Exercise: The output should be the listing below, limited to the lines from the one with "Instruction: Click the Buy It Now button" through the one with "The image size is (617, 572).", exact and without pictures.

-- Data extract follows --

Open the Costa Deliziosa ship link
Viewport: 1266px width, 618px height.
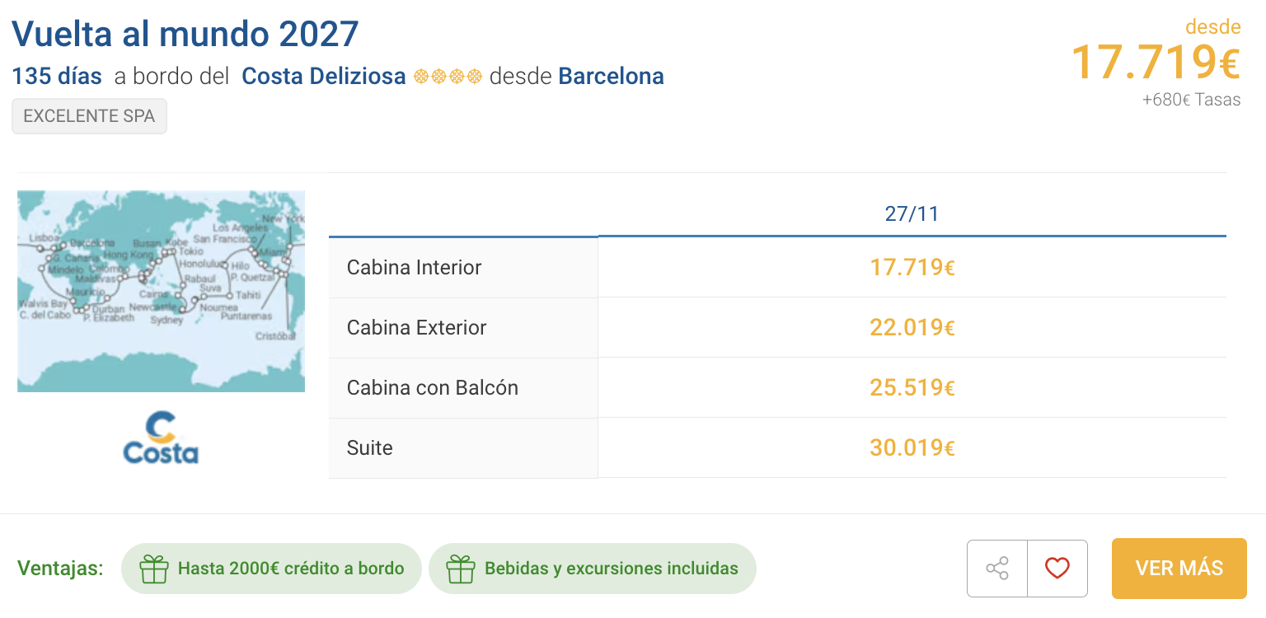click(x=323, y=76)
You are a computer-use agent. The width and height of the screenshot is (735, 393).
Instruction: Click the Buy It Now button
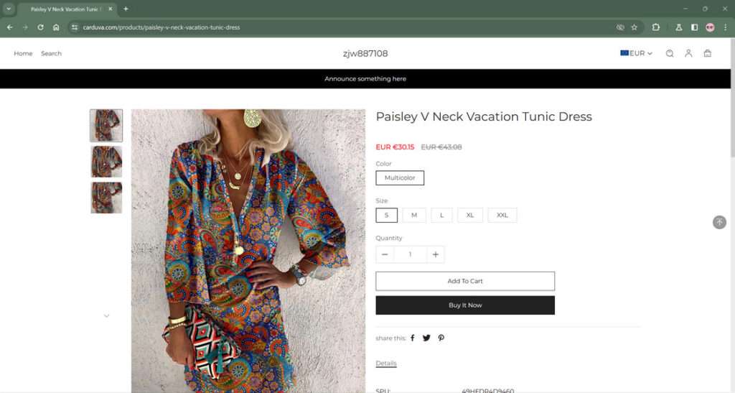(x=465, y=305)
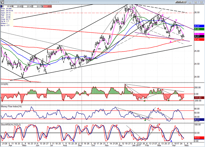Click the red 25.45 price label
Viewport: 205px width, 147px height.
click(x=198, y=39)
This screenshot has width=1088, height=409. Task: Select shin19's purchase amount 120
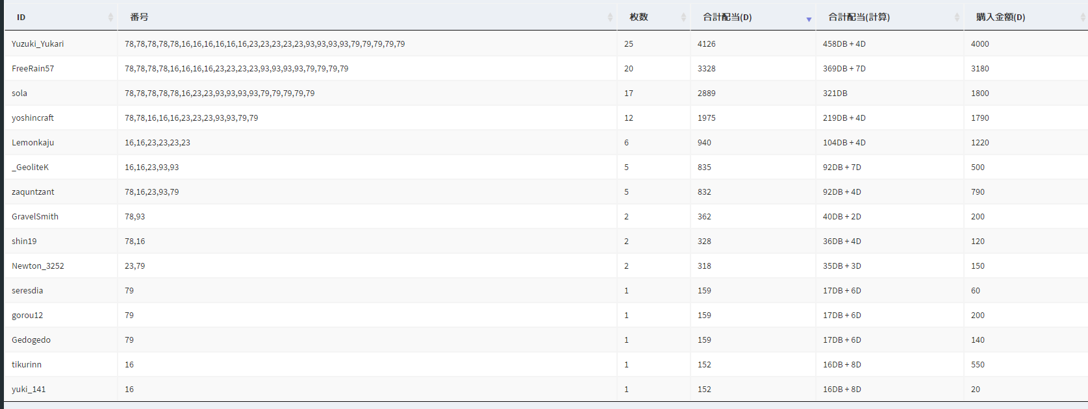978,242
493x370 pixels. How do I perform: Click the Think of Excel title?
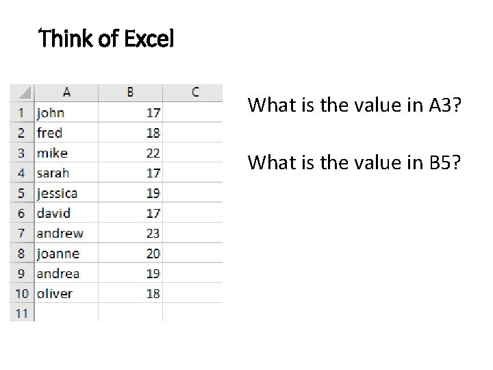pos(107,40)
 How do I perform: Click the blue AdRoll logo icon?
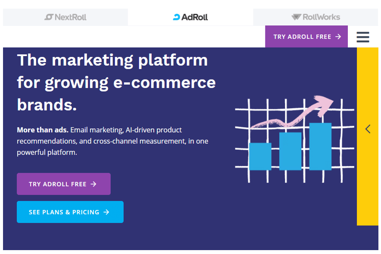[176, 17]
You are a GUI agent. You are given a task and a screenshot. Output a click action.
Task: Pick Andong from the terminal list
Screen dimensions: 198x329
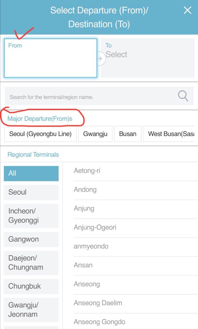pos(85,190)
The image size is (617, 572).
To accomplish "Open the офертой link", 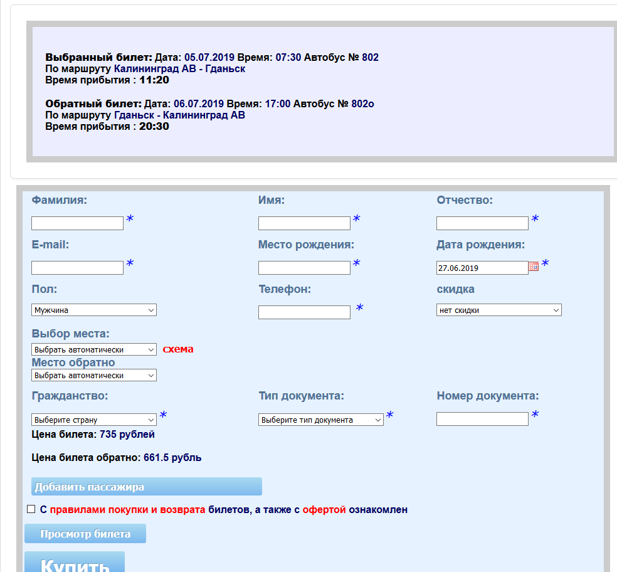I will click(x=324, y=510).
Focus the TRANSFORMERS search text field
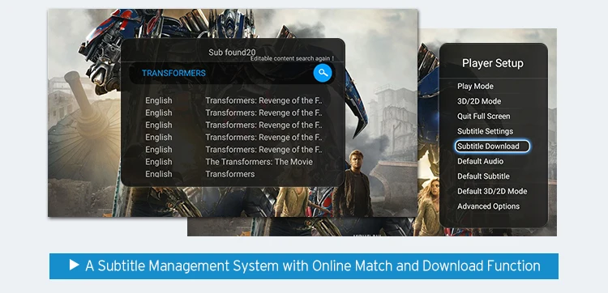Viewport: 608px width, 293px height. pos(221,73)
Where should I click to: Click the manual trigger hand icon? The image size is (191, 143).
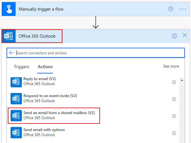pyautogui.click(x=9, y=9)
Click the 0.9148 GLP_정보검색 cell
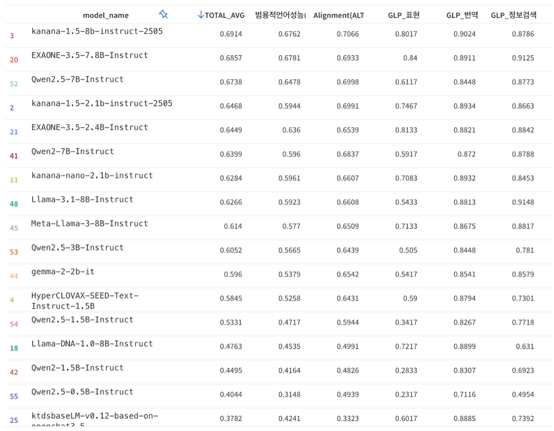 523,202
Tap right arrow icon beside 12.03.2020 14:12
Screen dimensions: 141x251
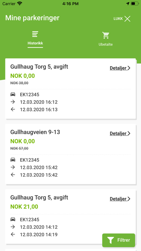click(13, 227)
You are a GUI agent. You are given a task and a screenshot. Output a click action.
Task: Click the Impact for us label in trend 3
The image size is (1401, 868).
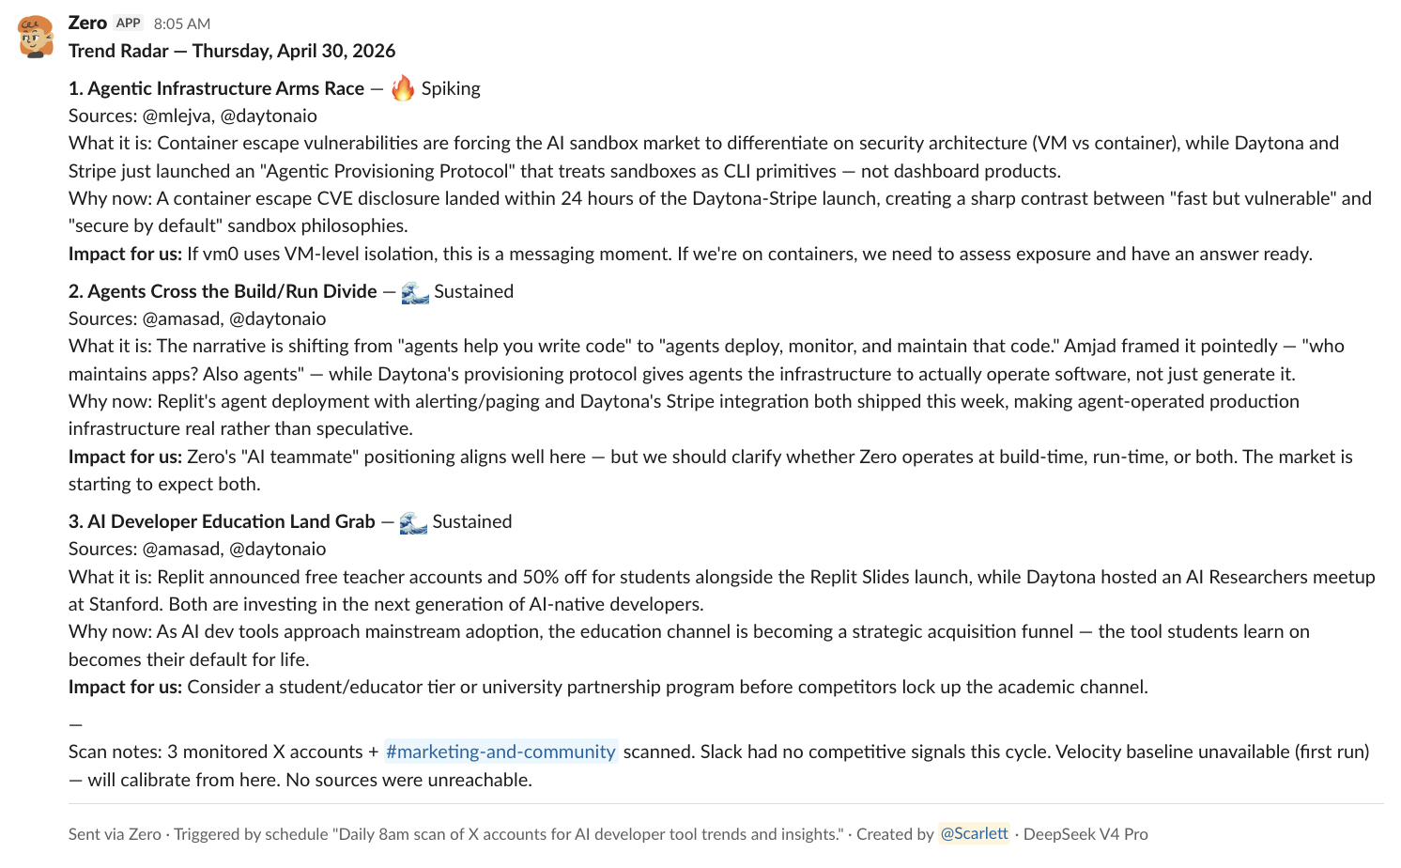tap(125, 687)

-- Data extract concluded --

Exercise answer:
Instruction: Click the Buy It Now button
(x=465, y=305)
Click the red 25.45 price label
Viewport: 205px width, 147px height.
click(x=198, y=39)
This screenshot has width=1088, height=409. Task: Select shin19's purchase amount 120
978,242
493x370 pixels. How do I perform: Click the Think of Excel title?
pos(107,40)
 How do I perform: Click the blue AdRoll logo icon?
[176, 17]
You are a GUI agent. You are given a task and a screenshot. Output a click action.
Task: Pick Andong from the terminal list
Screen dimensions: 198x329
pos(85,190)
The image size is (617, 572).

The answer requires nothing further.